« Droite et gauche c’est la même chose »

En meeting avec les Verts, José Bové renvoie la droite et le

PS dos à dos

LE MONDE | 04.06.04 | 14h46

S'exprimant pour la première fois dans une réunion électorale,

il a reproché à la majorité et aux socialistes d'éluder le

débat européen.

Montpellier de notre correspondant

José Bové fait campagne, mais il votera par procuration aux

élections européennes. Son agenda de paysan du monde l'y

contraint. Invité samedi 5 juin à Pau (Pyrénées-Atlantiques)

par Emmaüs international, attendu la semaine prochaine en

Bolivie pour aider un producteur de coca syndicaliste

incarcéré, puis au Brésil pour le congrès de l'organisation

internationale Via Campesina, il-n'a pas une minute à lui.

Entre-temps, il se mobilise au côté des Verts français.

L'ancien porte-parole de la Confédération paysanne aurait-il

finalement cédé au démon de la politique ? Venu soutenir,

jeudi soir à Montpellier, le temps d'un meeting, Gérard

Onesta, tête de liste du parti écologiste dans le Sud-Ouest,

M. Bové a affirmé le faire en "homme libre", ayant toujours

refusé de briguer lui-même toute fonction élective. Peu avant

de monter à la tribune, il avait d'ailleurs adressé un message

de soutien à Francis Wurtz, tête de liste du PCF en

Ile-de-France.

Au-delà du soutien politique, les liens sont anciens entre le

syndicaliste paysan et le candidat Onesta. Leur rencontre

remonte à 1995, en Polynésie, lors des manifestations contre

la reprise des essais nucléaires français. A l'été 2003, alors

que M. Bové était incarcéré à Villeneune-lès-Maguelone, M.
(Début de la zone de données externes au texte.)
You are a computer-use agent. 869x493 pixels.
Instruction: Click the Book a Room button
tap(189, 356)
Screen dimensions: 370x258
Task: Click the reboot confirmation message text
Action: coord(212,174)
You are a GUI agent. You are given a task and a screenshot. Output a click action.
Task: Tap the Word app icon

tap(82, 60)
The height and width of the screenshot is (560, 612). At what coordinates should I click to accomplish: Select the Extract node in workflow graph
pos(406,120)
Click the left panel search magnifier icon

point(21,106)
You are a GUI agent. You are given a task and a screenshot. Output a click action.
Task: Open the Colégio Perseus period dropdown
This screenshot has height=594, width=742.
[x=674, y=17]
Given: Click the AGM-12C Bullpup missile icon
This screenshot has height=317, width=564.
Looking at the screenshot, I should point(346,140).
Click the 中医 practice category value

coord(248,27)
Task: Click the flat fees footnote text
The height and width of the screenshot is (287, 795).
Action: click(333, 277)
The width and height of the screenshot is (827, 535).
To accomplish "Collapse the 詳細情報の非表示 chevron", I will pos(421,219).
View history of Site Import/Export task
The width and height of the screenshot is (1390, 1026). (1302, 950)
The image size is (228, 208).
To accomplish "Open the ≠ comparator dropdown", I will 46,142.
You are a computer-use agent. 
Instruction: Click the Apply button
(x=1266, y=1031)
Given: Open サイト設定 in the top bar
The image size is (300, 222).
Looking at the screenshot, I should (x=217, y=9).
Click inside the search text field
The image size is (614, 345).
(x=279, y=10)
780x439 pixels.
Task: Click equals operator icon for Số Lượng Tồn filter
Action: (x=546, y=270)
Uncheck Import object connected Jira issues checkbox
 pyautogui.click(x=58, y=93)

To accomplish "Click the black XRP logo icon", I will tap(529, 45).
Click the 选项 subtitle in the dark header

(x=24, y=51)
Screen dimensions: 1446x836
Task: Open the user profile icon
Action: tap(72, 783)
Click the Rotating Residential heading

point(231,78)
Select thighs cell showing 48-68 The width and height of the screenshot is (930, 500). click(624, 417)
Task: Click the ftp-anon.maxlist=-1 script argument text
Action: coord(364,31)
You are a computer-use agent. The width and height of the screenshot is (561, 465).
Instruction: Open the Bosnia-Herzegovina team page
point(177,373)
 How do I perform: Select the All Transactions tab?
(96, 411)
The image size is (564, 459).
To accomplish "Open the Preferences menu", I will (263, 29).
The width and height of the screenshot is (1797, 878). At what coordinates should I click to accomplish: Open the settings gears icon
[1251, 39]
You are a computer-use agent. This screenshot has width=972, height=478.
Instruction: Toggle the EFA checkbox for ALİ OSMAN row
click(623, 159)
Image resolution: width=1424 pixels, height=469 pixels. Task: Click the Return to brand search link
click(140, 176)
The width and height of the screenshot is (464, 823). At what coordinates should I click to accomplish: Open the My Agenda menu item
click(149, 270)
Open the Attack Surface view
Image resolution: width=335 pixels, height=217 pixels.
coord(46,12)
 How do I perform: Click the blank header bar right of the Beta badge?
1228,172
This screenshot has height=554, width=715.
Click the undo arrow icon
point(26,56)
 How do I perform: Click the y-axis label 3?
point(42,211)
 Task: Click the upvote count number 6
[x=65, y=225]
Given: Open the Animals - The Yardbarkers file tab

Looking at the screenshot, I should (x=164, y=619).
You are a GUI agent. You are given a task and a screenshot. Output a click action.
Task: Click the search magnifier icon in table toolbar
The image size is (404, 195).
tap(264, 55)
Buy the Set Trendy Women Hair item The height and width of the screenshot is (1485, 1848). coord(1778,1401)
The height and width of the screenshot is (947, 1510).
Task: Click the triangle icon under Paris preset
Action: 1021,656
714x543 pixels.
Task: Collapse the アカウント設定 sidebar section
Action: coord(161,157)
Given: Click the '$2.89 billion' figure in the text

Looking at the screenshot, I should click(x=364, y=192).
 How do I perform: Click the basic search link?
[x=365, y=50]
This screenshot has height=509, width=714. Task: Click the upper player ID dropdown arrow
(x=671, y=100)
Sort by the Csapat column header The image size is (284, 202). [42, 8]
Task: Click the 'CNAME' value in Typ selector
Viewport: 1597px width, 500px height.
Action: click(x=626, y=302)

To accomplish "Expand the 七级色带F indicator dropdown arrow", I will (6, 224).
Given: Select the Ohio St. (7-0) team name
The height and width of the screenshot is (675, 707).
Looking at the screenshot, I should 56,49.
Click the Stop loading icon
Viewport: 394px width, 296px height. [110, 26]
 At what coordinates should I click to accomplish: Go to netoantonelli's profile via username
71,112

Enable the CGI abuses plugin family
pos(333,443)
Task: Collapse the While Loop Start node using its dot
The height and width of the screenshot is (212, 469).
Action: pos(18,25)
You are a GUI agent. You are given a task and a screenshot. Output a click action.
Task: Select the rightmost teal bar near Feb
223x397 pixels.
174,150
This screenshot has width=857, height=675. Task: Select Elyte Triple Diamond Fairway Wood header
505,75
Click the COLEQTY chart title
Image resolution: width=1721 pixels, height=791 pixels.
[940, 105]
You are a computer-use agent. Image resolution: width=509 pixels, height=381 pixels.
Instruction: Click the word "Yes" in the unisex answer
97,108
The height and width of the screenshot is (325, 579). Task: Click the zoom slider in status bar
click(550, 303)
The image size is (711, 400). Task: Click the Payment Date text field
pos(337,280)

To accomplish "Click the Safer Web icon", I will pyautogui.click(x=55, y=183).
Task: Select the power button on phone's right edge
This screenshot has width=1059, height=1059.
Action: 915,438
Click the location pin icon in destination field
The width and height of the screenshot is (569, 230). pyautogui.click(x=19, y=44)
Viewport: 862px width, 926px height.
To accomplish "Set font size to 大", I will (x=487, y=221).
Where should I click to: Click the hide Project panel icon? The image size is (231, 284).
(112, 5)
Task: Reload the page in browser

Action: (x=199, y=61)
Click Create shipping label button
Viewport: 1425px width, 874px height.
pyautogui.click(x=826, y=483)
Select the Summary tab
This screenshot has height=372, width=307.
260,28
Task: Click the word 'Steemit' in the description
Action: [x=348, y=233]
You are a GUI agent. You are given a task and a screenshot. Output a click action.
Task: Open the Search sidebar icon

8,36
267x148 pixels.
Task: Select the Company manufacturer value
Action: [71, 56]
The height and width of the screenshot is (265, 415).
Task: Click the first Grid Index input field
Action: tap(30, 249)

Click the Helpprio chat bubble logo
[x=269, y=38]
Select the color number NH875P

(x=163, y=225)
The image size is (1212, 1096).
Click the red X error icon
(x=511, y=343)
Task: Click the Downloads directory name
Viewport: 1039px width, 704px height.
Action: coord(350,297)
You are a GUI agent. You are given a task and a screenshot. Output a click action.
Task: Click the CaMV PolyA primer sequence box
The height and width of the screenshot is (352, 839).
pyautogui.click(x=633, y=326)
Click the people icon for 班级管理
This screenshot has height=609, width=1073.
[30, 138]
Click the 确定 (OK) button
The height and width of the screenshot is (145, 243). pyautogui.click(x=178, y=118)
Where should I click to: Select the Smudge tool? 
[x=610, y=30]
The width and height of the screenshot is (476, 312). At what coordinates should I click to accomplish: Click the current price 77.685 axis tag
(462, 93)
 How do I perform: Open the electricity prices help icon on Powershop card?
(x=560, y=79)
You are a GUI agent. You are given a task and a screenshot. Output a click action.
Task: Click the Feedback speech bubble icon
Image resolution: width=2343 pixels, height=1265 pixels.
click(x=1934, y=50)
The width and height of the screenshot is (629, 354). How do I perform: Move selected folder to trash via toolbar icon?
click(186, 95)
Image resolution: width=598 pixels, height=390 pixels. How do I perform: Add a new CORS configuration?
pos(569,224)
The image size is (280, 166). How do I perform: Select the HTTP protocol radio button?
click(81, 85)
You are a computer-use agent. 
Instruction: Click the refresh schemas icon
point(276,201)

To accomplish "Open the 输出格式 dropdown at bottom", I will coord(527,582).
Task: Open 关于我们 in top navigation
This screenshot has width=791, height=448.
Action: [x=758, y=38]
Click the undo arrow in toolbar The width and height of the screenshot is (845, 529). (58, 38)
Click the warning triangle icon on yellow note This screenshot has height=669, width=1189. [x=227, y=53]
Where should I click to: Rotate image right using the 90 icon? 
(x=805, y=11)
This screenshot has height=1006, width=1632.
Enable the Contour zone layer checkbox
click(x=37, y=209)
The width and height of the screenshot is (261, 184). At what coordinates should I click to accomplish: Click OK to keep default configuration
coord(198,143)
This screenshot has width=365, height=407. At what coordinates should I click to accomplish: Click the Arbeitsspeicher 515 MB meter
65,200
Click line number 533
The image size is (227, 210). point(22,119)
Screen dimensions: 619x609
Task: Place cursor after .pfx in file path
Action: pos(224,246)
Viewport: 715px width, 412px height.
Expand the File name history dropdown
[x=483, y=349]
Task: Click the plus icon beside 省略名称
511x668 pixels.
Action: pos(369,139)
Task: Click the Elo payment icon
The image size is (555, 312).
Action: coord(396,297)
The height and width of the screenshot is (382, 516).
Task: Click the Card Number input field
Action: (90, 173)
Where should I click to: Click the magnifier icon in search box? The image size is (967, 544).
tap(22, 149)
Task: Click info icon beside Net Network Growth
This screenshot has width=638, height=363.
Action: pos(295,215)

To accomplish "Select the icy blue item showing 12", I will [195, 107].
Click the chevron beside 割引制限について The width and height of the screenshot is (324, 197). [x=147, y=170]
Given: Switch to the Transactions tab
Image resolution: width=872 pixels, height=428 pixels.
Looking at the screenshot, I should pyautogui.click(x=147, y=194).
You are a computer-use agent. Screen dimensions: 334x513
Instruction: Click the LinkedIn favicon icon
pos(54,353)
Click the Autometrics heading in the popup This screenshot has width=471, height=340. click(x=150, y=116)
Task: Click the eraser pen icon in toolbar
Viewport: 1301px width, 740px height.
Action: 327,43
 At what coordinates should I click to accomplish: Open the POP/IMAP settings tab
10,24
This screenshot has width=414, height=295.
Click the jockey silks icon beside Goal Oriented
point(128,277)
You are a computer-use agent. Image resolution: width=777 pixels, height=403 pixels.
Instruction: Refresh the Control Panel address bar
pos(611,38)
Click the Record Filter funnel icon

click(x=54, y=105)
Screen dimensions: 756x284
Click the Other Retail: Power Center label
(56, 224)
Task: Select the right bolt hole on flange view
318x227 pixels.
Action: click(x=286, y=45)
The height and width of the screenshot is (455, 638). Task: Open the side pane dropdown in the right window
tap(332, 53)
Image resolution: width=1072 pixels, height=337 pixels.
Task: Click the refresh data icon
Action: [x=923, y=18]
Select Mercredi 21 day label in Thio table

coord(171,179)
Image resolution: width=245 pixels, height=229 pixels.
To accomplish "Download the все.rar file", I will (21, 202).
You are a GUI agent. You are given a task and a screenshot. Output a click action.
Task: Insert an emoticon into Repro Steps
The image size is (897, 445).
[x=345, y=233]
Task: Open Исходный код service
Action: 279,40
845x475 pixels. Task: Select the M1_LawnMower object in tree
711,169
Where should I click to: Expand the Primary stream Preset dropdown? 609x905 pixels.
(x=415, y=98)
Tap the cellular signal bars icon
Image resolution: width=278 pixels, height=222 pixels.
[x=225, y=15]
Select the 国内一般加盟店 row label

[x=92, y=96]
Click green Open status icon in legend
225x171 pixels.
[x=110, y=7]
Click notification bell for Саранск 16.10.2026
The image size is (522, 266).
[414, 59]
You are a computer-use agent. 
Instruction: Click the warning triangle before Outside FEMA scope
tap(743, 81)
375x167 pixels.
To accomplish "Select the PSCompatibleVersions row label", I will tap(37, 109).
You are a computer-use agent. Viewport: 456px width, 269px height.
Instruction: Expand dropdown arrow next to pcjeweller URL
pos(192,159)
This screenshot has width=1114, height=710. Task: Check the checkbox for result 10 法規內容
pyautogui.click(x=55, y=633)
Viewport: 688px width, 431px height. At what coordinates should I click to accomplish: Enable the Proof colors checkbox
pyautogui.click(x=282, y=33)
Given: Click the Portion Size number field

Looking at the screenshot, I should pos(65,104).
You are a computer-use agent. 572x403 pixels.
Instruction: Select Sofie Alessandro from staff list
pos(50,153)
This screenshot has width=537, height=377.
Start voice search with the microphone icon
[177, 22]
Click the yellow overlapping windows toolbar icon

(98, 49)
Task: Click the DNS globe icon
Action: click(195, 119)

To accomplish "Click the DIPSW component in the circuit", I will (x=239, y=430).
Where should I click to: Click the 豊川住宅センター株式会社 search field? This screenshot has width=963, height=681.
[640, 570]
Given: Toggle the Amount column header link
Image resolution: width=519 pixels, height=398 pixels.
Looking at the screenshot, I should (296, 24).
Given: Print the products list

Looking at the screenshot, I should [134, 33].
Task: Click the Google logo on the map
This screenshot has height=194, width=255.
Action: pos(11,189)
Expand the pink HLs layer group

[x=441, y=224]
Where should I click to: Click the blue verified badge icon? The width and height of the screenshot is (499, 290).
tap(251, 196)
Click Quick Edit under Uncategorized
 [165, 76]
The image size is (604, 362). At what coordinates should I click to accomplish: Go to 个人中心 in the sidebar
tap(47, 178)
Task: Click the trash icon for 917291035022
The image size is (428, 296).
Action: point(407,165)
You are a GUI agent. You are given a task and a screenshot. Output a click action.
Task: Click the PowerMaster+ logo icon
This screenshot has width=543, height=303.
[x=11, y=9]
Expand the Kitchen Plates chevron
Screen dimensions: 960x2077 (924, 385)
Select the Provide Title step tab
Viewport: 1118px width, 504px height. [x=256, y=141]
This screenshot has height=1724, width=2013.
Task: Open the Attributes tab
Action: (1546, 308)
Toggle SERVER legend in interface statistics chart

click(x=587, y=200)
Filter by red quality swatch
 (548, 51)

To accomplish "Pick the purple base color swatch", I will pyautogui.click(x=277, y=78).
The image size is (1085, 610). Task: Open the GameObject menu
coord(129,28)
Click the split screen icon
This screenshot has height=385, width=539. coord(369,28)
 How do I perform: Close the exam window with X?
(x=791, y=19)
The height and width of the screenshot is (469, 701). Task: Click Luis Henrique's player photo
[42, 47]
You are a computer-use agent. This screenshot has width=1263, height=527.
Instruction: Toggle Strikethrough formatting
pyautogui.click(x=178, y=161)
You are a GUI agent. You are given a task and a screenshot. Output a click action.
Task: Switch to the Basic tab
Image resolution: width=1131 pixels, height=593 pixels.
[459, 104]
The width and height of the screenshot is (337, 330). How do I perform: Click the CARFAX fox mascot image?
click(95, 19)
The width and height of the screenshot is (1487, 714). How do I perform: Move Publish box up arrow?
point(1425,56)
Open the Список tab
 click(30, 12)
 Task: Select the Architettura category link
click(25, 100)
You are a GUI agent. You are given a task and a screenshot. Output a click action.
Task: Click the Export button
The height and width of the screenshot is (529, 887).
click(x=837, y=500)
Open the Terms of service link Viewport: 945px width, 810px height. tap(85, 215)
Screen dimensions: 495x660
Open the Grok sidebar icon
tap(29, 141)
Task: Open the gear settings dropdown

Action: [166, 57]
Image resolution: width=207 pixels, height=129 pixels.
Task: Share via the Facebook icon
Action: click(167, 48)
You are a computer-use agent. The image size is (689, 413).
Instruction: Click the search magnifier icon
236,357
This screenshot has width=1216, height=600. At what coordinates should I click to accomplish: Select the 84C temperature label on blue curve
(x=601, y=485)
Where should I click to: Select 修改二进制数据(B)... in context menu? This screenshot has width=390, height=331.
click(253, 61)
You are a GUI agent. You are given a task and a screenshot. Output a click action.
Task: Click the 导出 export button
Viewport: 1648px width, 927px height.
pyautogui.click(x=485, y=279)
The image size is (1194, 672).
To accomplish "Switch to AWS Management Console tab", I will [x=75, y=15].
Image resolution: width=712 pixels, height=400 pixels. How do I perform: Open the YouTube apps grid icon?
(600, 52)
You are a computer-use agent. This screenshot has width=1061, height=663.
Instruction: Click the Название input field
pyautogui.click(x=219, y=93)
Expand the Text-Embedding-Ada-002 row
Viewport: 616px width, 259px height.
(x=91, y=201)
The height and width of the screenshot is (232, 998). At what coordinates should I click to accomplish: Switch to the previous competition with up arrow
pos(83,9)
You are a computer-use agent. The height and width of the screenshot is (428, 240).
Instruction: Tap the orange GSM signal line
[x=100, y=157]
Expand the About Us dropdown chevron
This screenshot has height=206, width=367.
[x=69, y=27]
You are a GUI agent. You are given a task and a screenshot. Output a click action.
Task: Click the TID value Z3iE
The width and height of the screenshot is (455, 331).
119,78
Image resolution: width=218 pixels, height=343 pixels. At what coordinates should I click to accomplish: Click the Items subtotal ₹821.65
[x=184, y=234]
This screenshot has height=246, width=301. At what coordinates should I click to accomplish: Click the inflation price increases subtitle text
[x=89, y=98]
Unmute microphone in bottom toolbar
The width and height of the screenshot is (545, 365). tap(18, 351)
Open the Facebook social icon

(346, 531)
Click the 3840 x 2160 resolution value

Onesta lui avait rendu visite avant d'aller, à son tour,

détruire des plants d'OGM. "C'est dire si l'on se rejoint sur

les méthodes d'analyse et d'action", a commenté ce dernier. Au

mois d'avril, c'est aussi grâce à l'opiniâtreté de l'élu Vert,

vice-président du Parlement européen, que la Confédération

paysanne a pu y tenir son congrès annuel.

"AFFLIGÉ" PAR LA CAMPAGNE

Amitié et convictions se mêlant, M. Bové, qui ne s'était

exprimé dans des conditions comparables qu'à la dernière Fête

de l'Humanité, en septembre 2003, a franchi un pas symbolique

en prenant part à un meeting électoral. "Ce n'est pas pour

autant qu'on fera allégeance à tout", a-t-il néanmoins

précisé. Séduit par le rejet exprimé par les Verts de

"l'orientation néolibérale" du projet de Constitution

européenne, leur lutte contre les OGM, leur "soutien global

aux gens d'Attac" et leur revendication d'une "souveraineté

alimentaire", l'éleveur du Larzac a déclenché rires et

applaudissements lorsqu'il s'est dit "affligé" par la campagne

de la majorité, du gouvernement et des socialistes. "Les uns

éludent l'Europe et veulent limiter les dégâts, a-t-il lancé ;

les autres veulent administrer, après les régionales, une

troisième gifle au pouvoir en place. Ils n'assument pas leurs

responsabilités sur le traité constitutionnel. On prend les

citoyens pour des imbéciles, il n'y a pas eu de débat."

Détendu, fumant sa légendaire pipe, M. Bové a justifié sa

présence à un meeting de campagne : "Si le mouvement social

est autonome du politique, ce n'est pas une raison pour ne pas

mener un combat ensemble. A ce titre, l'Europe nécessite des

engagements communs", a-t-il affirmé. M. Bové a ainsi invoqué

les menaces planant sur l'agriculture depuis la levée du

moratoire européen sur les OGM au nom de la traçabilité et de

l'étiquetage.

Qualifiant Hervé Gaymard de "sinistre de l'agriculture",

accusé d'avoir permis "huit essais d'OGM en plein champ qui

ont pour but, non pas de faire de la recherche mais de

permettre aux multinationales de les commercialiser à terme",

le syndicaliste paysan a appelé à la "désobéissance civique"

et donné rendez-vous en juillet pour "détruire ces plants

avant qu'ils n'arrivent à maturité". Les militants Verts ont

semblé l'entendre comme un appel du pied.